**Brief**
Would you please retype the records that follow, word for word?

**Data for this exercise**

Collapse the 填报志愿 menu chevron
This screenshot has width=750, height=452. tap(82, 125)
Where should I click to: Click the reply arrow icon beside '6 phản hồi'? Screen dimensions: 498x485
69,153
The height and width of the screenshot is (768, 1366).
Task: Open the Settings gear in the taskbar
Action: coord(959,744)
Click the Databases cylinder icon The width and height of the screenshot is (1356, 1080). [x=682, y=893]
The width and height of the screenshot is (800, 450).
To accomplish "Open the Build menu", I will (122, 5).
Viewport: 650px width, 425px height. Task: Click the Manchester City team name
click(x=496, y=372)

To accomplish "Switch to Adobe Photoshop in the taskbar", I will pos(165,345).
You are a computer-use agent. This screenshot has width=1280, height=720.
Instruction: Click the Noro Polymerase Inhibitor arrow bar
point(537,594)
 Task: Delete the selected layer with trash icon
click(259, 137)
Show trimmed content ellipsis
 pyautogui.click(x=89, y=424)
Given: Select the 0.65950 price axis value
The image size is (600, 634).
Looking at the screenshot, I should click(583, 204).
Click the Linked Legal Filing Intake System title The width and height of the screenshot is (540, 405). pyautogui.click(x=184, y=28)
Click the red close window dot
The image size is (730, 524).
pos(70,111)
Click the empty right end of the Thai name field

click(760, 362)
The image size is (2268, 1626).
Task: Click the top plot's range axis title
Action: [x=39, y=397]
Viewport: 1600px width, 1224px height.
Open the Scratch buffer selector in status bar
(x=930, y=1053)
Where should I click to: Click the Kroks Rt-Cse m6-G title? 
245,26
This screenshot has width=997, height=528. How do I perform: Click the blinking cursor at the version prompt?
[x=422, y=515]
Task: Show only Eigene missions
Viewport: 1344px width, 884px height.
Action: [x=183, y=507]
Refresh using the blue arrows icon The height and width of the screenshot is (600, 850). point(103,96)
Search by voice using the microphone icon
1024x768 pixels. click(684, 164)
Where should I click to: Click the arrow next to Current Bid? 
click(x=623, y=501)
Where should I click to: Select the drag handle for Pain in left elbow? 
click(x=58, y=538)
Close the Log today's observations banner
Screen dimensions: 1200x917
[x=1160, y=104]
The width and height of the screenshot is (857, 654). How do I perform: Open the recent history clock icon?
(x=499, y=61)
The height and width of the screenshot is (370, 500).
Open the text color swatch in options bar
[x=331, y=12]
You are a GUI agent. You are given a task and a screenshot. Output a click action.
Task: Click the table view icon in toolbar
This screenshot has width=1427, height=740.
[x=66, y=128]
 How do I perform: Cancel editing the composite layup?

**Answer to this problem**
Collapse the 填报志愿 menu chevron
This screenshot has width=750, height=452. tap(82, 125)
Where should I click to: Click the reply arrow icon beside '6 phản hồi'? Screen dimensions: 498x485
69,153
The height and width of the screenshot is (768, 1366).
Task: Open the Settings gear in the taskbar
Action: coord(959,744)
Click the Databases cylinder icon The width and height of the screenshot is (1356, 1080). [x=682, y=893]
The width and height of the screenshot is (800, 450).
To accomplish "Open the Build menu", I will (122, 5).
Viewport: 650px width, 425px height. Task: Click the Manchester City team name
click(x=496, y=372)

To accomplish "Switch to Adobe Photoshop in the taskbar", I will pos(165,345).
You are a computer-use agent. This screenshot has width=1280, height=720.
Instruction: Click the Noro Polymerase Inhibitor arrow bar
point(537,594)
 Task: Delete the selected layer with trash icon
click(259, 137)
Show trimmed content ellipsis
 pyautogui.click(x=89, y=424)
Given: Select the 0.65950 price axis value
The image size is (600, 634).
Looking at the screenshot, I should click(583, 204).
Click the Linked Legal Filing Intake System title The width and height of the screenshot is (540, 405). pyautogui.click(x=184, y=28)
Click the red close window dot
The image size is (730, 524).
pos(70,111)
Click the empty right end of the Thai name field

click(760, 362)
The image size is (2268, 1626).
Task: Click the top plot's range axis title
Action: [x=39, y=397]
Viewport: 1600px width, 1224px height.
Open the Scratch buffer selector in status bar
(x=930, y=1053)
Where should I click to: Click the Kroks Rt-Cse m6-G title? 
245,26
This screenshot has width=997, height=528. How do I perform: Click the blinking cursor at the version prompt?
[x=422, y=515]
Task: Show only Eigene missions
Viewport: 1344px width, 884px height.
Action: [x=183, y=507]
Refresh using the blue arrows icon The height and width of the screenshot is (600, 850). point(103,96)
Search by voice using the microphone icon
1024x768 pixels. click(684, 164)
Where should I click to: Click the arrow next to Current Bid? 
click(x=623, y=501)
Where should I click to: Select the drag handle for Pain in left elbow? 
click(x=58, y=538)
Close the Log today's observations banner
Screen dimensions: 1200x917
[x=1160, y=104]
The width and height of the screenshot is (857, 654). How do I perform: Open the recent history clock icon?
(x=499, y=61)
The height and width of the screenshot is (370, 500).
Open the text color swatch in options bar
[x=331, y=12]
You are a GUI agent. You are given a task and a screenshot. Output a click action.
Task: Click the table view icon in toolbar
This screenshot has width=1427, height=740.
[x=66, y=128]
 How do I perform: Cancel editing the composite layup?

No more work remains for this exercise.